McCarthy’s rise comes on the heels of his colleague and former House Majority Leader Eric Cantor’s, R-Va., crushing primary defeat last week.

McCarthy, considered more moderate than Cantor, managed to appeal to a large swath of the caucus for his election.

McCarthy won the majority leader post against tea-party-backed Rep. Raul Labrador, R-Idaho, who built his insurgent campaign over the weekend on the promise that he would be a more inclusive leader for the party. Yet, McCarthy had the race locked down early on. As the Republican's chief vote counter, McCarthy had established deep relationships with members while Labrador reportedly did not even have a comprehensive list of his colleagues’ phone numbers when it came time to campaign.

[POLL: Congressional Popularity at All-Time Low]

"For some of our members they have to understand that if the job of the majority leader were to get everyone to vote no, then the other guy would have won the race," says Rep. Charlie Dent, R-Pa. "Some of our members with the harder edges have a harder time getting to yes. The perfect is always the enemy of the good, incremental process is tantamount to capitulation and therefore it is hard to lead when that is how you view the world."

Labrador did, however, have the backing of anti-establishment conservative groups like FreedomWorks which had been advocating on his behalf.

"Rep. Labrador's impressive performance is indicative of a growing liberty caucus that is ready to make a policy agenda of individual liberty and fiscal responsibility a priority in the House,” FreedomWorks President Matt Kibbe said in a release following the vote. “We are looking forward to an even bigger group of liberty leadership candidates after the elections in November."

House Speaker John Boehner, R-Ohio, has already said he intends to run for another term as speaker. Yet, if he turns over the gavel, McCarthy's victory now positions the 49-year-old California congressman to become the next House speaker.

While the contest for majority leader went off as expected, the contest for whip, the person who counts votes for the caucus, was a bit more contentious.

[READ: Immigration Is Key in Race to Succeed Cantor]

Rep. Steve Scalise, R-La., ultimately prevailed and won the contest in the first round of votes giving conservatives in the House a victory to point to.
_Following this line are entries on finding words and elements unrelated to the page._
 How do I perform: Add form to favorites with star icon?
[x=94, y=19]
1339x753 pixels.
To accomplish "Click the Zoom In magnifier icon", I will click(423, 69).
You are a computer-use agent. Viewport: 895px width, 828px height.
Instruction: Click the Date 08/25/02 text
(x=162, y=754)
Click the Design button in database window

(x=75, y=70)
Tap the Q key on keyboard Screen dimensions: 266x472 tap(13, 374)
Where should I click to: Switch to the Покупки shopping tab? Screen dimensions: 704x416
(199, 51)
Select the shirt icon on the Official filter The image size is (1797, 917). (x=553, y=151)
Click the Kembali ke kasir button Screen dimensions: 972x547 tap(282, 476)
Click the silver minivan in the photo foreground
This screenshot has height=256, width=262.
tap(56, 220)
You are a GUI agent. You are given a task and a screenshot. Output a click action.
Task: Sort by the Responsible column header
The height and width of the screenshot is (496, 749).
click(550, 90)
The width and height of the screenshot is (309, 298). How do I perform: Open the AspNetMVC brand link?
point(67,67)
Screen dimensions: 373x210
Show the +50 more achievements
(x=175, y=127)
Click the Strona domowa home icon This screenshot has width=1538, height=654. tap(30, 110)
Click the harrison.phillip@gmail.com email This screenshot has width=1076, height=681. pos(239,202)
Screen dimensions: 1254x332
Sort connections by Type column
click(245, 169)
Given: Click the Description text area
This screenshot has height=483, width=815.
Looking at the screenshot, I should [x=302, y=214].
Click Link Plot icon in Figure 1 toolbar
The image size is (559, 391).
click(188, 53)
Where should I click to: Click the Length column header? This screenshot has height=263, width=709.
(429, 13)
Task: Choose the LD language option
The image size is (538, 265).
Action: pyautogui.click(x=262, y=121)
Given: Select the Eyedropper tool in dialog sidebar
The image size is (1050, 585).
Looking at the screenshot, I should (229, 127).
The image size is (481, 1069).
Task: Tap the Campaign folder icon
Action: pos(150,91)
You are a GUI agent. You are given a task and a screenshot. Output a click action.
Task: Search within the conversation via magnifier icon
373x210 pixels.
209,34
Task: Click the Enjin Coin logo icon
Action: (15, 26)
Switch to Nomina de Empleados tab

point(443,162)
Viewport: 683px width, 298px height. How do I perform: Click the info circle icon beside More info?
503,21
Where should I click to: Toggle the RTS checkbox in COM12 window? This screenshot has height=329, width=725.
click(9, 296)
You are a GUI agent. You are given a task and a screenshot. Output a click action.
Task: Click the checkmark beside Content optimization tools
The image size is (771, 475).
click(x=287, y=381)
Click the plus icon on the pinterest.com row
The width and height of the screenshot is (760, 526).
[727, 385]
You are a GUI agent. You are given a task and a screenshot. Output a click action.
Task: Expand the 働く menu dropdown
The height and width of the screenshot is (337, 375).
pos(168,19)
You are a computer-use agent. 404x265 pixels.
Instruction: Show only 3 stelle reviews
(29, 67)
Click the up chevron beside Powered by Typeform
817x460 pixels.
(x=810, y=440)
Scalise defeated deputy whip and establishment pick Rep. Peter Roskam, R-Ill., and tea-party backed Rep. Marlin Stutzman, R-Ind. Scalise served as the leader of the Republican Study Committee, another House leadership post, and will now pass the torch to another conservative leader.

“We built a strong team that was representative our entire conference,” Scalise said following his win. “This is a win for America because we are going to be a more united team moving forward.”

While Congress remains gridlocked this election year, the new leadership team in the House has a slew of legislative action items to tackle.

With few legislative days left, the House must vote on a proposal to reduce the backlog in veterans health care and a series of spending bills by the end of the session. And that to-do list doesn't even include more contentious issues, like immigration reform which has divided the caucus in the past.